Quote, without any change, the line that contains "Viewport: 1278px width, 709px height." and all lines that follow it to the end of the data below.

> Recorded data
++++

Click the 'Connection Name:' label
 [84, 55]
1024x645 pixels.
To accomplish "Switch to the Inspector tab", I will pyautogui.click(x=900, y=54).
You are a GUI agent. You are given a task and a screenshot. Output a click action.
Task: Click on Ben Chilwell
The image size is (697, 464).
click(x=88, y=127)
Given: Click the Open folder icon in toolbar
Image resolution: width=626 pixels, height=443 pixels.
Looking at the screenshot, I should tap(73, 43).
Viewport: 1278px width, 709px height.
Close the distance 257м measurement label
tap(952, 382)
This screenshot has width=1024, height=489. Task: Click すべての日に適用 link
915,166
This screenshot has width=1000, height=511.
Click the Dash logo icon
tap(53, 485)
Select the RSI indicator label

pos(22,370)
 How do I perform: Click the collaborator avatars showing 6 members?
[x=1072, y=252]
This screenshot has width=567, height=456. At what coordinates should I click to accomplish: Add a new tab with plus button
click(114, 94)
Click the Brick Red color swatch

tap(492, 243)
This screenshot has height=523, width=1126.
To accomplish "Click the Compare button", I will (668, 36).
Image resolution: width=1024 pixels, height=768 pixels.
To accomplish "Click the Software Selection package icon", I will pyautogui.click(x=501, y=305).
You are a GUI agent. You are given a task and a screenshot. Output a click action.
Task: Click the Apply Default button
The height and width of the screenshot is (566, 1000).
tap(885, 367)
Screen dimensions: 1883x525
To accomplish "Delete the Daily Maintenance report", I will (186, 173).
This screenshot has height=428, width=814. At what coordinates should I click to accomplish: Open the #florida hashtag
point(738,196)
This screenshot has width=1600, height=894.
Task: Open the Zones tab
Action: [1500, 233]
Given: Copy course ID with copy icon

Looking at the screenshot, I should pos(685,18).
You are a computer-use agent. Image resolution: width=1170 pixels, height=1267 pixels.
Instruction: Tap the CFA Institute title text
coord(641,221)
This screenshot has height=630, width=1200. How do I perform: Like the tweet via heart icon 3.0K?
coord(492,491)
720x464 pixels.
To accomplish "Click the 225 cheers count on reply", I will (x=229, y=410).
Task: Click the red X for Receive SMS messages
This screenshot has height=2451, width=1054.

++++

> EXERCISE RESULT
Viewport: 1278px width, 709px height.
Close the distance 257м measurement label
tap(952, 382)
This screenshot has width=1024, height=489. Task: Click すべての日に適用 link
915,166
This screenshot has width=1000, height=511.
Click the Dash logo icon
tap(53, 485)
Select the RSI indicator label

pos(22,370)
 How do I perform: Click the collaborator avatars showing 6 members?
[x=1072, y=252]
This screenshot has width=567, height=456. At what coordinates should I click to accomplish: Add a new tab with plus button
click(114, 94)
Click the Brick Red color swatch

tap(492, 243)
This screenshot has height=523, width=1126.
To accomplish "Click the Compare button", I will (668, 36).
Image resolution: width=1024 pixels, height=768 pixels.
To accomplish "Click the Software Selection package icon", I will pyautogui.click(x=501, y=305).
You are a GUI agent. You are given a task and a screenshot. Output a click action.
Task: Click the Apply Default button
The height and width of the screenshot is (566, 1000).
tap(885, 367)
Screen dimensions: 1883x525
To accomplish "Delete the Daily Maintenance report", I will (186, 173).
This screenshot has height=428, width=814. At what coordinates should I click to accomplish: Open the #florida hashtag
point(738,196)
This screenshot has width=1600, height=894.
Task: Open the Zones tab
Action: [1500, 233]
Given: Copy course ID with copy icon

Looking at the screenshot, I should pos(685,18).
You are a computer-use agent. Image resolution: width=1170 pixels, height=1267 pixels.
Instruction: Tap the CFA Institute title text
coord(641,221)
This screenshot has height=630, width=1200. How do I perform: Like the tweet via heart icon 3.0K?
coord(492,491)
720x464 pixels.
To accomplish "Click the 225 cheers count on reply", I will (x=229, y=410).
Task: Click the red X for Receive SMS messages
This screenshot has height=2451, width=1054.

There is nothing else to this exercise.